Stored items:
********************

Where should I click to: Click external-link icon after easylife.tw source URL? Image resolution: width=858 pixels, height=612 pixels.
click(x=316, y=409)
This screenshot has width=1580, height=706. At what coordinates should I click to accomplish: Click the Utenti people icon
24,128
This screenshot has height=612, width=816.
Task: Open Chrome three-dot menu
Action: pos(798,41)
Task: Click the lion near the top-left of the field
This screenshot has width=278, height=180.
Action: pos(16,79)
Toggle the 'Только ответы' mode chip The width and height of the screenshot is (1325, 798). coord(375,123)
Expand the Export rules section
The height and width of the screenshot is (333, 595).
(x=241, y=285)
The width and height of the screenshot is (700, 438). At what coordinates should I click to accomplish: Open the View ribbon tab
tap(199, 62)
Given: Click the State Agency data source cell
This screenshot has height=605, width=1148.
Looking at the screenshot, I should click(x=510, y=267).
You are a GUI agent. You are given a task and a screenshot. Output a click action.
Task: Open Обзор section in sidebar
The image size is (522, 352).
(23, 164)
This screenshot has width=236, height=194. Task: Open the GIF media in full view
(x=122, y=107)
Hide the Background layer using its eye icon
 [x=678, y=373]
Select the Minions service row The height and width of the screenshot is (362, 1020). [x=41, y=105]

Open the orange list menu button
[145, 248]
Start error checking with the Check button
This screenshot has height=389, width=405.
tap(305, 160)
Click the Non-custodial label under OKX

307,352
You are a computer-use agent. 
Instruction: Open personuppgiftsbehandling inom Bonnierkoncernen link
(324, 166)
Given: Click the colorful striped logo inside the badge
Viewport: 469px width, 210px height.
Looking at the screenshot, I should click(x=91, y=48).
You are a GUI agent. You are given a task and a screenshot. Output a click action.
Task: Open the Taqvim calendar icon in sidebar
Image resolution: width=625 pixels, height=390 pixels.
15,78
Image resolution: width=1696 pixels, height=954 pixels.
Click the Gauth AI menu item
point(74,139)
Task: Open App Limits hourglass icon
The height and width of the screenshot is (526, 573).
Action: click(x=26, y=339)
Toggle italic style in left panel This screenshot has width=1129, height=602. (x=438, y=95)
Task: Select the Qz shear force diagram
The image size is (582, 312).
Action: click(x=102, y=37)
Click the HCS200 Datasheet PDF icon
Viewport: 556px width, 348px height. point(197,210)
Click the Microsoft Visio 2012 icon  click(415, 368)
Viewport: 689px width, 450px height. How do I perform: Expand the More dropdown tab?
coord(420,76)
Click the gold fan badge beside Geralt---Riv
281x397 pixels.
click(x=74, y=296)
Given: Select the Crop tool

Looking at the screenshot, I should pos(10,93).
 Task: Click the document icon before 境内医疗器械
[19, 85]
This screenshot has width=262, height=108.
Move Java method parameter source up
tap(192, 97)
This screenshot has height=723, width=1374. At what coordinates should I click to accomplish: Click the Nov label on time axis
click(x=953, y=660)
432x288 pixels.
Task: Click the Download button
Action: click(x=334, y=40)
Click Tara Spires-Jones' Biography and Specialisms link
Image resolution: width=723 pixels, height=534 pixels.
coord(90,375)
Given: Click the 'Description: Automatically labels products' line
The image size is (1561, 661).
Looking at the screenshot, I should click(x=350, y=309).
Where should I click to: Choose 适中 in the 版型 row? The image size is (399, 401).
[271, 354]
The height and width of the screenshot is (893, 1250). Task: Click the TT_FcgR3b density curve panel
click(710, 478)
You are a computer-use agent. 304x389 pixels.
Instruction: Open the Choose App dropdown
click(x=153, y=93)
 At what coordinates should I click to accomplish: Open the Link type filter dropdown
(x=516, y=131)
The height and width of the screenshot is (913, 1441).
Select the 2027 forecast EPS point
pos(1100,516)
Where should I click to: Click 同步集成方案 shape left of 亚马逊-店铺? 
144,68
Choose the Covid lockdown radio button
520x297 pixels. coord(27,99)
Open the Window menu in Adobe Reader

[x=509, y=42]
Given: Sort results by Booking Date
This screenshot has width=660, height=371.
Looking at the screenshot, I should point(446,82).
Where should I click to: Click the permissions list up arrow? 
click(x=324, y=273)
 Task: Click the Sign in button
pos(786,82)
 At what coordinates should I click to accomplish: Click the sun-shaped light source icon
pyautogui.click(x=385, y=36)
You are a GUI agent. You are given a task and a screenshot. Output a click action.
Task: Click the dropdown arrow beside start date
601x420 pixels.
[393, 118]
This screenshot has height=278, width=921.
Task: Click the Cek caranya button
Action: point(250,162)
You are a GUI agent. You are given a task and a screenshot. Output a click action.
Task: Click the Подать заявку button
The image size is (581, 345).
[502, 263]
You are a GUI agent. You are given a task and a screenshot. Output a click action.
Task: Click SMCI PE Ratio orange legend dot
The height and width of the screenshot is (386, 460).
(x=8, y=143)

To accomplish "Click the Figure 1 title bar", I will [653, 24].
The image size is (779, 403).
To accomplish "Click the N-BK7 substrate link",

********************

WORK TO BE COMPLETED:
Return each line among the entries that holds the word "sidebar".

SOLUTION:
Task: Open Обзор section in sidebar
Task: Open the Taqvim calendar icon in sidebar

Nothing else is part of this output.